This is the first time in recent memory that a legislative committee has traveled to north Minneapolis, an area struggling with crime and poverty, and home to many African-American and immigrant families. Several students talked about their concerns - from violence to school lunches.
A parade of Minneapolis teachers urged legislators to visit their classrooms before making any decisions on education funding. And many of the people who testified told lawmakers if they want to close the academic gap between low-income students and children with more economic advantage, they should work to prevent it by spending money on early childhood education for low-income children.
Phyllis Sloan, an early childhood educator, says north Minneapolis has many single-parent families who have to work full-time, and need to put their children in quality care. She says early childhood education is tied to whether a family has a decent job and stable housing.

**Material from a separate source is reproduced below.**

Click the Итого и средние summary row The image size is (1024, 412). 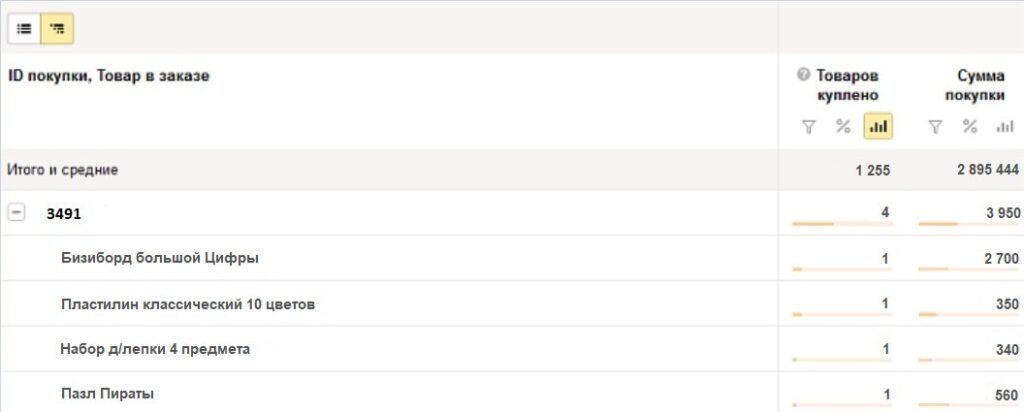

"If one of them goes, all of them go," said Sloan. "And for our families throughout this community, it's not a downward spiral, as is often talked about, it's a plummet; an immediate plummet, and it's devastating, and particularly to the children."
Another advocate of early childhood education, Rico Alexander, told lawmakers if they want to help low-income children, they should increase funding for Head Start. Alexander is with Parents in Community Action, an agency that operates Head Start programs in Hennepin County.
He said the federal program serves the poorest children, those living below the poverty limit, which is $20,000 a year for a family of four.
"Many people in this room would support legislation that you provide so long as it serves the poorest kids first," Alexander said. "I think we all can agree on that. And if we really want to make an impact on education, on health, and on economic disparities, let's fully fund Head Start."
Legislators also heard concerns about children's mental health, and how that can affect their ability to learn. A child psychiatrist told lawmakers that some students have been misdiagnosed as having a mental health disorder, when they were simply acting in a way that's appropriate for their culture.
Dr. Will Dikel testified that other students have undiagnosed depression or mood disorders that impede their ability to learn, yet those students may not have access to mental health services.
Some lawmakers say cultural differences are also a factor in high truancy rates in Minneapolis. Rep. Willie Dominguez, who represents north Minneapolis, says some students of color have language barriers, and may not feel comfortable coming to school.
"We don't have teachers that look like you; you kind of frown away from that, because they don't understand your background, where you're coming from, and you see that a lot in the Minneapolis public schools," he said
One college professor called it the "race gap," noting that more than 70 percent of Minneapolis students are students of color, yet the teaching staff in Minneapolis is not nearly as diverse.
Lawmakers on the two House committees say they value the testimony they heard in north Minneapolis, and say it will help shape the education decisions they make this session.